Document excerpt below:

Mexican Scientists Successfully Develop Chikungunya VaccineBy Antonio Gozain | Tue, 09/28/2021 - 14:45
IPN scientists, in collaboration with the universities of Oxford and Texas, successfully concluded the first human trials of a vaccine to prevent Chikungunya virus infection (CHIKV), transmitted by Aedes mosquitoes.
The vaccine is based on the adenovirus ChAdOx1, which has been used by Oxford and AstraZeneca as a vaccine platform for COVID-19, explained in a press release Arturo Reyes-Sandoval, Director General of IPN. He added that the ChAdOx1 Chik injection was given to 24 healthy volunteers between the ages of 18 and 51, a common range used in phase 1 clinical trials in which a vaccine is administered to people for the first time.
The results indicated that 100 percent of the volunteers who received the vaccine showed seroconversion, or the presence of antibodies against CHIKV regardless of the dose used, which allowed researchers to foresee that even very low doses would allow high levels of protection against CHIKV.
Since its emergence in Tanzania in 1952, and subsequent reemergence in a series of outbreaks in Kenya, the Indian Ocean (2004–2006) and the Americas (2013–2017), CHIKV has become a major international health concern, with both acute and long-term impacts on public health. CHIKV has been identified in over 100 countries across Africa, Asia, Europe and the Americas.

End of Document excerpt.

Directions
1 > In the Chikungunya vaccine article, how many volunteers received the ChAdOx1 Chik injection?
2 > Copy the part of the Chikungunya vaccine article that opens with the words containing "Since its emergence" and closes with "and the Americas.", renaming "CHIKV" to "Chikungunya virus" throughout.
3 > Write what comes next in the Chikungunya vaccine article, picking up after its last sentence.

Data shown below:

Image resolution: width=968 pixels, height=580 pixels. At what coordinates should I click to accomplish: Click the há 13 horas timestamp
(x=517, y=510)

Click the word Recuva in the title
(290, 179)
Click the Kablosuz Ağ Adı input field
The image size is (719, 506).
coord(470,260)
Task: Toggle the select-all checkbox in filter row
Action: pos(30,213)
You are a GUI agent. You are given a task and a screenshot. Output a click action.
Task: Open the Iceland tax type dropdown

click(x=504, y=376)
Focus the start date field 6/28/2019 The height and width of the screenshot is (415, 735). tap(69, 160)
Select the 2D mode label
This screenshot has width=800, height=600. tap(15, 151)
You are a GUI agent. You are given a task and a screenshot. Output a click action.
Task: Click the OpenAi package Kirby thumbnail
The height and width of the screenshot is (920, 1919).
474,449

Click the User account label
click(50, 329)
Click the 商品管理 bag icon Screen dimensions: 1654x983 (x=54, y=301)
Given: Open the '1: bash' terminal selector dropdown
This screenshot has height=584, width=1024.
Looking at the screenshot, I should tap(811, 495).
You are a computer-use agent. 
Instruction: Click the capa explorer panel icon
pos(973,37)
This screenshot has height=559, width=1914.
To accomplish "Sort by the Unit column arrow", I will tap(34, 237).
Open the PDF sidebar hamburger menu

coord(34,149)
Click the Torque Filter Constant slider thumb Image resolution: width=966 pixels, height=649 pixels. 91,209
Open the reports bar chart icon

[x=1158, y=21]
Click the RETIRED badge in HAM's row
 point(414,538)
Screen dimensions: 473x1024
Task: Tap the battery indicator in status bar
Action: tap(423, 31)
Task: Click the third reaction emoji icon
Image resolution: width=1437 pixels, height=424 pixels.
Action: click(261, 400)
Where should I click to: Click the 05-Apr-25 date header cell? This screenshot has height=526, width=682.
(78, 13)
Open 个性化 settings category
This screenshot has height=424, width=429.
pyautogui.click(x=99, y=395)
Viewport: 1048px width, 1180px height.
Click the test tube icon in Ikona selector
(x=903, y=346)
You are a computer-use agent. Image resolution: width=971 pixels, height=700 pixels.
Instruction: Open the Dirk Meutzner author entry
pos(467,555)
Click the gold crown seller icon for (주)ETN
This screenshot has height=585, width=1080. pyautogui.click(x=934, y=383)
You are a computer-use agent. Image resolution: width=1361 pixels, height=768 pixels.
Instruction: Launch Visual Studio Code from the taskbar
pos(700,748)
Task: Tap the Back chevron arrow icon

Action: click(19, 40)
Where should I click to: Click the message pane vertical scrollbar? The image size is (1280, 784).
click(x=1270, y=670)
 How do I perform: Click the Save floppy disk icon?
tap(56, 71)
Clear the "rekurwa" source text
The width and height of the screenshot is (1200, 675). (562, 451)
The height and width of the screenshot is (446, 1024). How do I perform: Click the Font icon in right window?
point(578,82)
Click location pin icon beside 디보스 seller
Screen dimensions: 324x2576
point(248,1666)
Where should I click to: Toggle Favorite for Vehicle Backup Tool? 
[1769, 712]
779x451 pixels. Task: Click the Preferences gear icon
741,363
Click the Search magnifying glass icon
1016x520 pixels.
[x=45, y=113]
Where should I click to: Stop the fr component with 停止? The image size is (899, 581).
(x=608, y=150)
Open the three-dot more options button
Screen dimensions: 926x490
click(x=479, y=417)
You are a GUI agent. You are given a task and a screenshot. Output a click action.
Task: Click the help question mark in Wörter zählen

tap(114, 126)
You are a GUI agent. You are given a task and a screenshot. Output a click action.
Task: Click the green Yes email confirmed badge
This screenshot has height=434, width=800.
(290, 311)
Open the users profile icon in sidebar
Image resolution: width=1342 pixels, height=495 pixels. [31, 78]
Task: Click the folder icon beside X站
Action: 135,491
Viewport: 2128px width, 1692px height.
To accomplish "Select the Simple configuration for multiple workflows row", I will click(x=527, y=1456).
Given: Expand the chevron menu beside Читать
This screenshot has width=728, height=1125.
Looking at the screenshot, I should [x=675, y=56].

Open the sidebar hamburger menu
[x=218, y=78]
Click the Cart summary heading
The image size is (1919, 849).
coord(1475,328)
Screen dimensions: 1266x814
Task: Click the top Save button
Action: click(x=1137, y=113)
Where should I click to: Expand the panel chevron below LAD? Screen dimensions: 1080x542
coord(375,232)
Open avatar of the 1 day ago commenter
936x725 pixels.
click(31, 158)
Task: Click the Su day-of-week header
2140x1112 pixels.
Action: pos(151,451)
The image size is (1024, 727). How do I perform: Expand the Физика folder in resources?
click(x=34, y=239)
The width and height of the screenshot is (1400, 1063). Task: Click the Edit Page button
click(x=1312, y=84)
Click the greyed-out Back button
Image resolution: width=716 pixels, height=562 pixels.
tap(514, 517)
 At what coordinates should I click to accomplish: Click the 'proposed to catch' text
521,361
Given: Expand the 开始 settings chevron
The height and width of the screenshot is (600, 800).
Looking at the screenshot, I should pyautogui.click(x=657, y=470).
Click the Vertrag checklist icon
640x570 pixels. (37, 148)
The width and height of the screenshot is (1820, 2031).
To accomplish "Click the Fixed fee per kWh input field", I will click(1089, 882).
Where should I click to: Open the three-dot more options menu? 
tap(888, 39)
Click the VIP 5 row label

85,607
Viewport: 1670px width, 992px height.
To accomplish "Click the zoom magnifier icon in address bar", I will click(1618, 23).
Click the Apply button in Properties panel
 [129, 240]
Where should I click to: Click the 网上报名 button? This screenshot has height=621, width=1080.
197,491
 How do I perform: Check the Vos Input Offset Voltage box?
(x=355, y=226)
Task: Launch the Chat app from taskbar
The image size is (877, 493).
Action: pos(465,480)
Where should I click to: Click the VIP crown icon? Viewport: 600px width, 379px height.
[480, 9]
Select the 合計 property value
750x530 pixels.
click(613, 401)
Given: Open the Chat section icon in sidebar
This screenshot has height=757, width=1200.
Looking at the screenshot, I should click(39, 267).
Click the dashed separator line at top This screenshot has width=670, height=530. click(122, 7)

End of Data shown.

Written answers
1 > 24 healthy volunteers between the ages of 18 and 51.

2 >
Since its emergence in Tanzania in 1952, and subsequent reemergence in a series of outbreaks in Kenya, the Indian Ocean (2004–2006) and the Americas (2013–2017), Chikungunya virus has become a major international health concern, with both acute and long-term impacts on public health. Chikungunya virus has been identified in over 100 countries across Africa, Asia, Europe and the Americas.

3 >
With no vaccine for prevention nor medicine for treatment, “most people infected with CHIKV will develop symptoms,” according to CDC. The most common symptoms are fever and joint pain, besides headache, muscle pains and joint swelling. While most patients usually feel better within a week, newborns and older adults are at risk for more severe disease.
The scientists also measured the ability of the serum to neutralize CHIKV in vaccinated people through tests that quantify the serum's ability to prevent the virus from penetrating its target cell. The results indicated that even the lowest doses of the vaccine administered once induced high levels of neutralization of CHIKV in 100 percent of the volunteers from day 14 after vaccination and remained high during the six months that the clinical trial lasted.
Reyes-Sandoval has worked on chimpanzee adenovirus vaccines, such as ChAdOx for years. “My goal has been to work on diseases that are present in Mexico, Latin America, Brazil, because of my background, because they are not being explored, and because I thought I could make a difference in those diseases,” said to The Telegraph Reyes-Sandoval.
IPN scientists have funding from the federal government to start the laboratory and continue with further trials in Mexico, said Reyes-Sandoval, whose work could impact in millions of people in developing countries.